Given request
Format every line of the material below as a Markdown table with two columns, "No." and "Text," numbering the rows in order and omitting blank lines.

Data for locating words and elements
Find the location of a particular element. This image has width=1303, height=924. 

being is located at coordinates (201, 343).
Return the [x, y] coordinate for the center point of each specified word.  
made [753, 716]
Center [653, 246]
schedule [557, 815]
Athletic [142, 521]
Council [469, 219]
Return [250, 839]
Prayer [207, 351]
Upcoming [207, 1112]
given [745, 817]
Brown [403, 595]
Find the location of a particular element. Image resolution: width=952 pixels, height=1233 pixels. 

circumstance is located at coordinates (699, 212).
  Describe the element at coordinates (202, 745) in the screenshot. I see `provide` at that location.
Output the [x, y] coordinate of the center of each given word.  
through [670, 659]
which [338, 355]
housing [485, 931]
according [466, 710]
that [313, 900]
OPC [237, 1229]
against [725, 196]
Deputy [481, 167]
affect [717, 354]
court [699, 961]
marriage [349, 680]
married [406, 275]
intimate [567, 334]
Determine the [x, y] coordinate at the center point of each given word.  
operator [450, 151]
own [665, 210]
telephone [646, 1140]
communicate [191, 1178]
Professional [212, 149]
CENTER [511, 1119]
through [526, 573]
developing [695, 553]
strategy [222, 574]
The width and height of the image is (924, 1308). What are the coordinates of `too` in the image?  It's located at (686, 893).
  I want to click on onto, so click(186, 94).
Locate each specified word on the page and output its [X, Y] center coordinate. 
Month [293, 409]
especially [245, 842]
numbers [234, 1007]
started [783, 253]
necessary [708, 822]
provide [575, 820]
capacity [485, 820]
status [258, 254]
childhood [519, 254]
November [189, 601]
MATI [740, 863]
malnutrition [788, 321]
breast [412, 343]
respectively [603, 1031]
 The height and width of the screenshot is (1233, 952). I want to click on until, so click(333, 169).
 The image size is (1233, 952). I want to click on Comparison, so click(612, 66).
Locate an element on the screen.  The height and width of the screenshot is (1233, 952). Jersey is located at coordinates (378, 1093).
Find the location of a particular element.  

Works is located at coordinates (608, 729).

Solution below
| No. | Text |
|---|---|
| 1 | Find the location of a particular element. This image has width=1303, height=924.  |
| 2 | being is located at coordinates (201, 343). |
| 3 | Return the [x, y] coordinate for the center point of each specified word.   |
| 4 | made [753, 716] |
| 5 | Center [653, 246] |
| 6 | schedule [557, 815] |
| 7 | Athletic [142, 521] |
| 8 | Council [469, 219] |
| 9 | Return [250, 839] |
| 10 | Prayer [207, 351] |
| 11 | Upcoming [207, 1112] |
| 12 | given [745, 817] |
| 13 | Brown [403, 595] |
| 14 | Find the location of a particular element. Image resolution: width=952 pixels, height=1233 pixels.  |
| 15 | circumstance is located at coordinates (699, 212). |
| 16 |   Describe the element at coordinates (202, 745) in the screenshot. I see `provide` at that location. |
| 17 | Output the [x, y] coordinate of the center of each given word.   |
| 18 | through [670, 659] |
| 19 | which [338, 355] |
| 20 | housing [485, 931] |
| 21 | according [466, 710] |
| 22 | that [313, 900] |
| 23 | OPC [237, 1229] |
| 24 | against [725, 196] |
| 25 | Deputy [481, 167] |
| 26 | affect [717, 354] |
| 27 | court [699, 961] |
| 28 | marriage [349, 680] |
| 29 | married [406, 275] |
| 30 | intimate [567, 334] |
| 31 | Determine the [x, y] coordinate at the center point of each given word.   |
| 32 | operator [450, 151] |
| 33 | own [665, 210] |
| 34 | telephone [646, 1140] |
| 35 | communicate [191, 1178] |
| 36 | Professional [212, 149] |
| 37 | CENTER [511, 1119] |
| 38 | through [526, 573] |
| 39 | developing [695, 553] |
| 40 | strategy [222, 574] |
| 41 | The width and height of the image is (924, 1308). What are the coordinates of `too` in the image?  It's located at (686, 893). |
| 42 |   I want to click on onto, so click(186, 94). |
| 43 | Locate each specified word on the page and output its [X, Y] center coordinate.  |
| 44 | Month [293, 409] |
| 45 | especially [245, 842] |
| 46 | numbers [234, 1007] |
| 47 | started [783, 253] |
| 48 | necessary [708, 822] |
| 49 | provide [575, 820] |
| 50 | capacity [485, 820] |
| 51 | status [258, 254] |
| 52 | childhood [519, 254] |
| 53 | November [189, 601] |
| 54 | MATI [740, 863] |
| 55 | malnutrition [788, 321] |
| 56 | breast [412, 343] |
| 57 | respectively [603, 1031] |
| 58 |  The height and width of the screenshot is (1233, 952). I want to click on until, so click(333, 169). |
| 59 |  The image size is (1233, 952). I want to click on Comparison, so click(612, 66). |
| 60 | Locate an element on the screen.  The height and width of the screenshot is (1233, 952). Jersey is located at coordinates (378, 1093). |
| 61 | Find the location of a particular element.   |
| 62 | Works is located at coordinates (608, 729). |